DO THIS >> Pick out each line of the listing below that contains the word "size", and copy those lines.

Listing from a collection
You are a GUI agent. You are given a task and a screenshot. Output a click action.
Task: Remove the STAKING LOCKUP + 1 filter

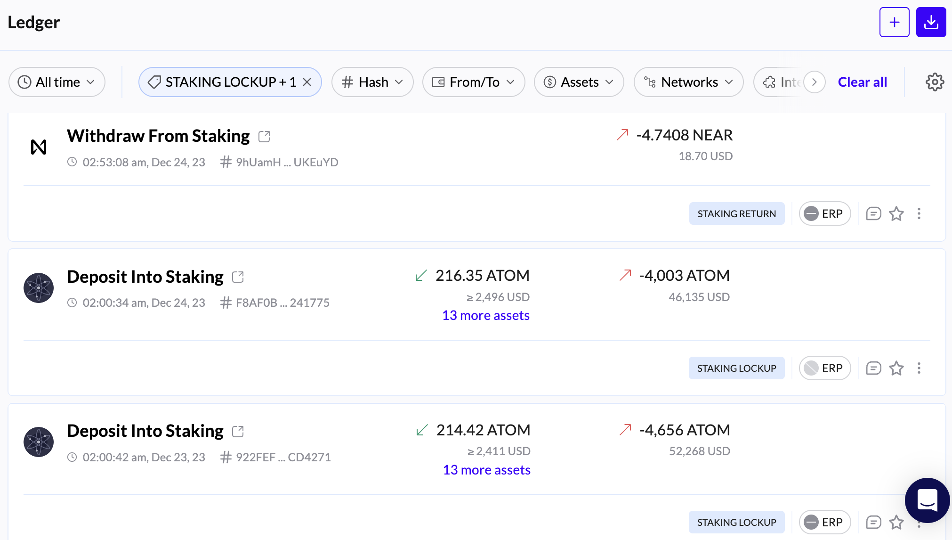(307, 82)
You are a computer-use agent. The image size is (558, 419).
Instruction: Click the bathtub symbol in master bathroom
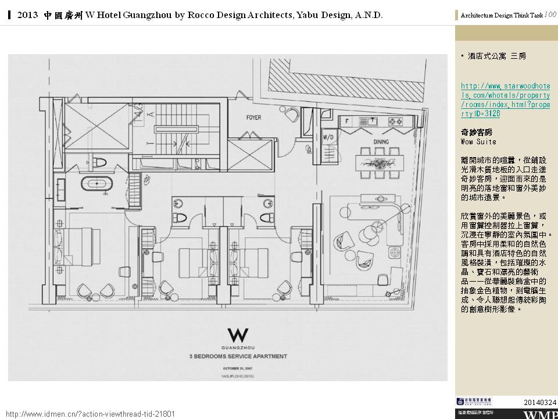click(x=95, y=184)
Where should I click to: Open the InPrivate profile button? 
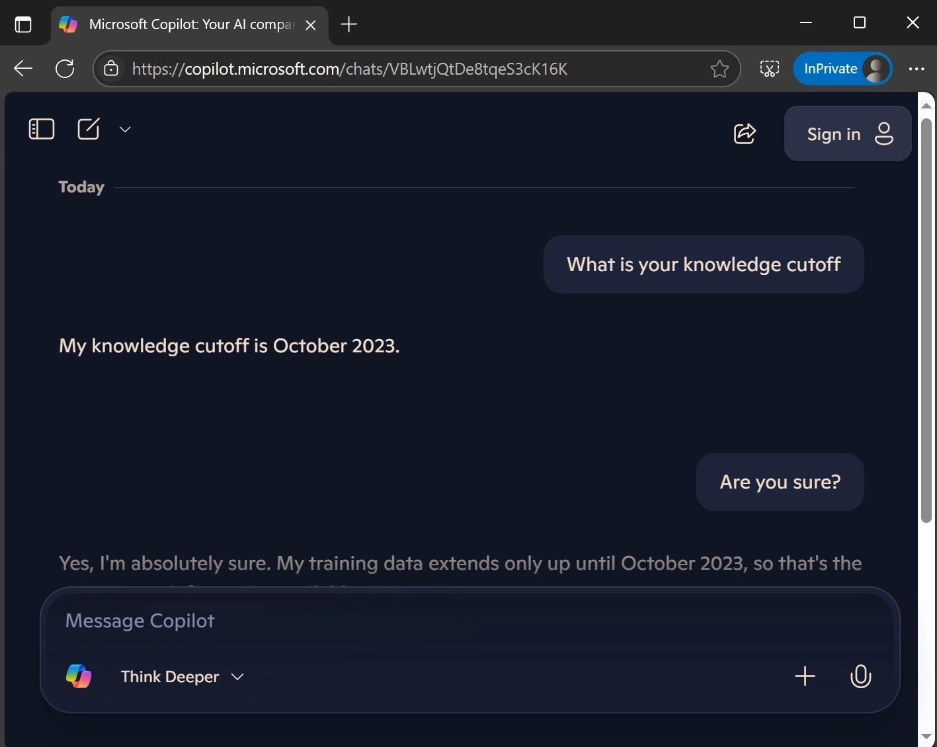842,69
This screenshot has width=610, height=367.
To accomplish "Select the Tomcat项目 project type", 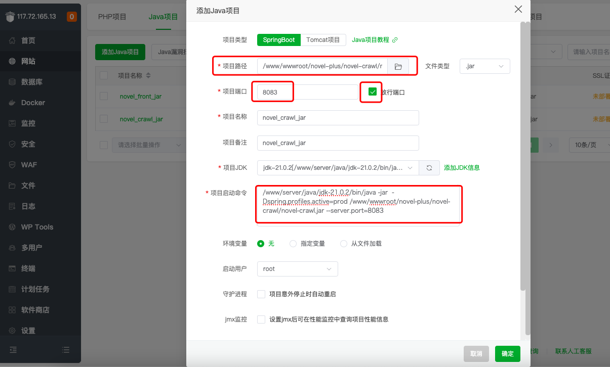I will 323,40.
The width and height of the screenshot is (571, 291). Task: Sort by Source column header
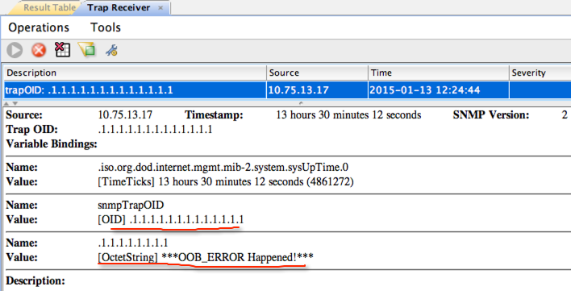[x=317, y=73]
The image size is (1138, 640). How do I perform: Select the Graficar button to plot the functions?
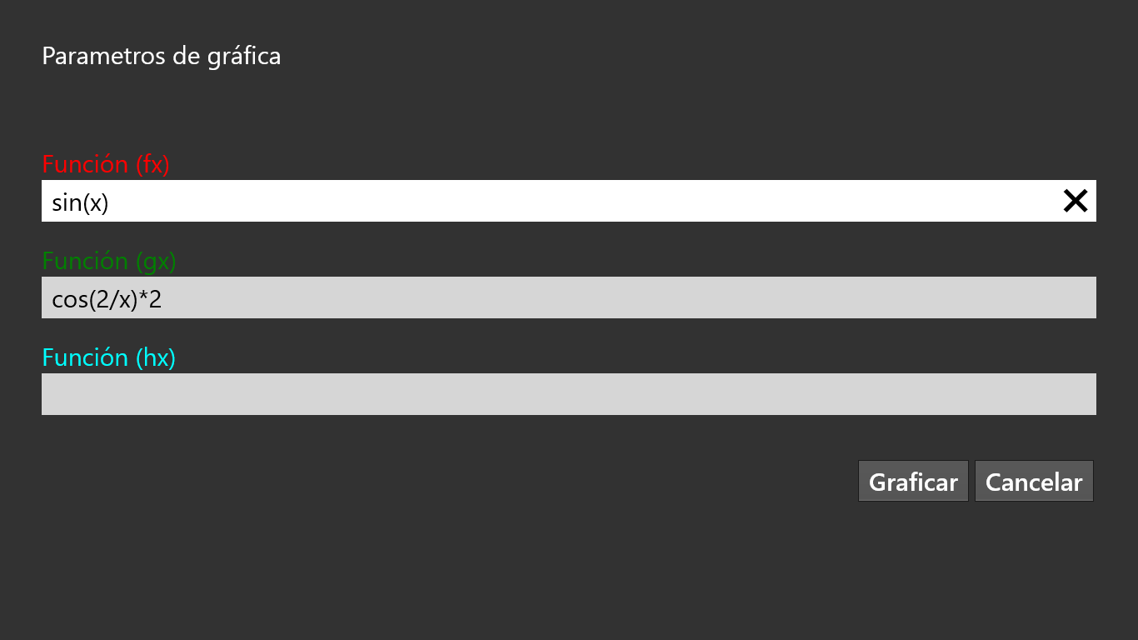[x=913, y=481]
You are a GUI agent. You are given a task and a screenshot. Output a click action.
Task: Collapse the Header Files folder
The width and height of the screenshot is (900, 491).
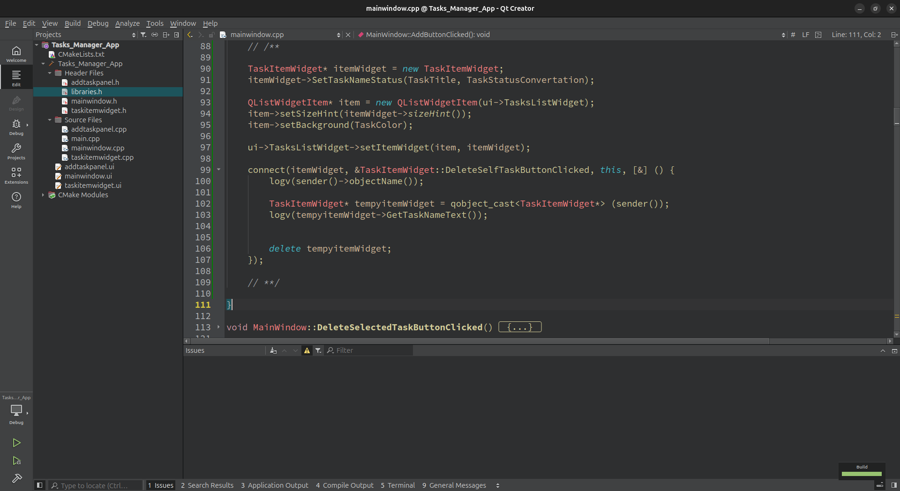(x=50, y=73)
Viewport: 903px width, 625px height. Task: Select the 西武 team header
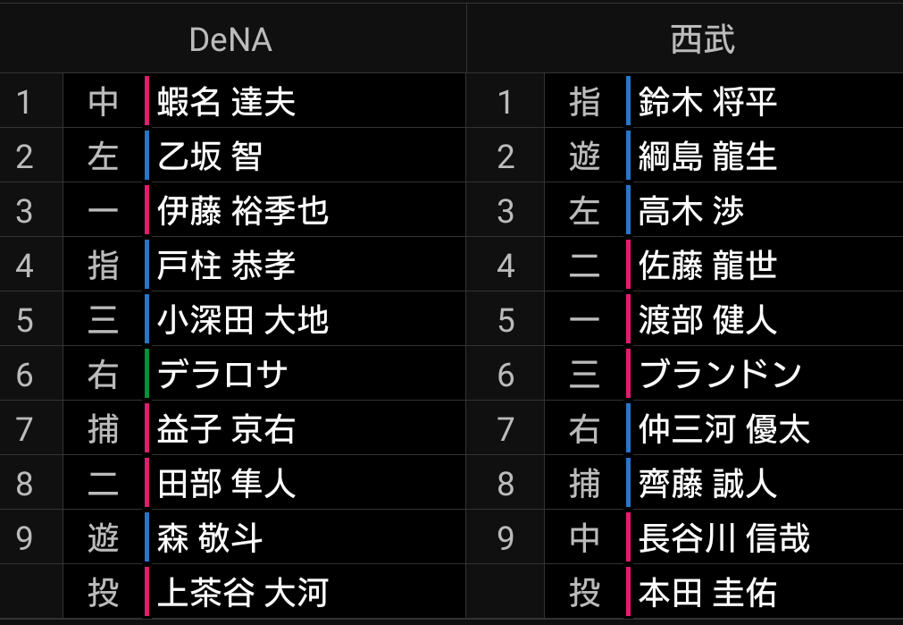point(703,39)
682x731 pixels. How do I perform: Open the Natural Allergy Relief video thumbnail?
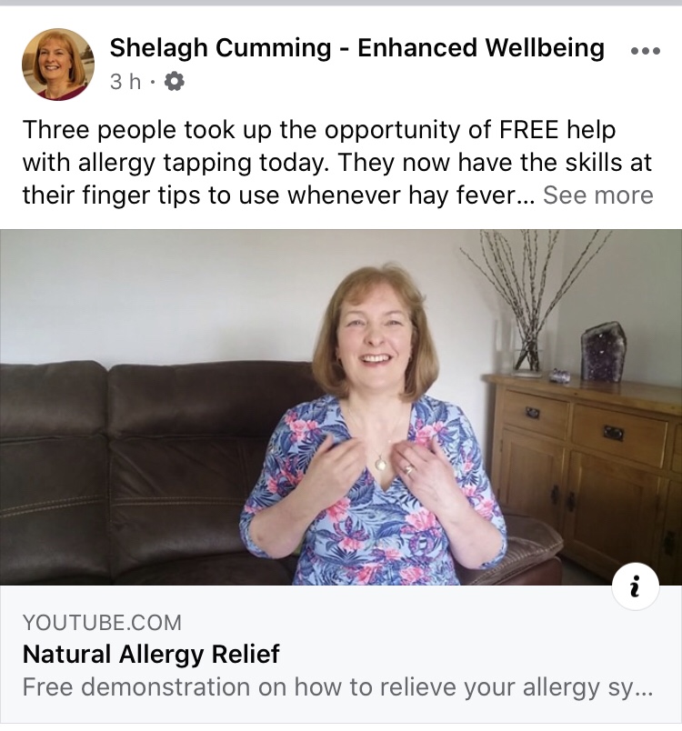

EXERCISE RESULT >>
You are a computer-use agent. The image size is (558, 419).
The image size is (1138, 640). How do I perform: Select the Graficar button to plot the functions?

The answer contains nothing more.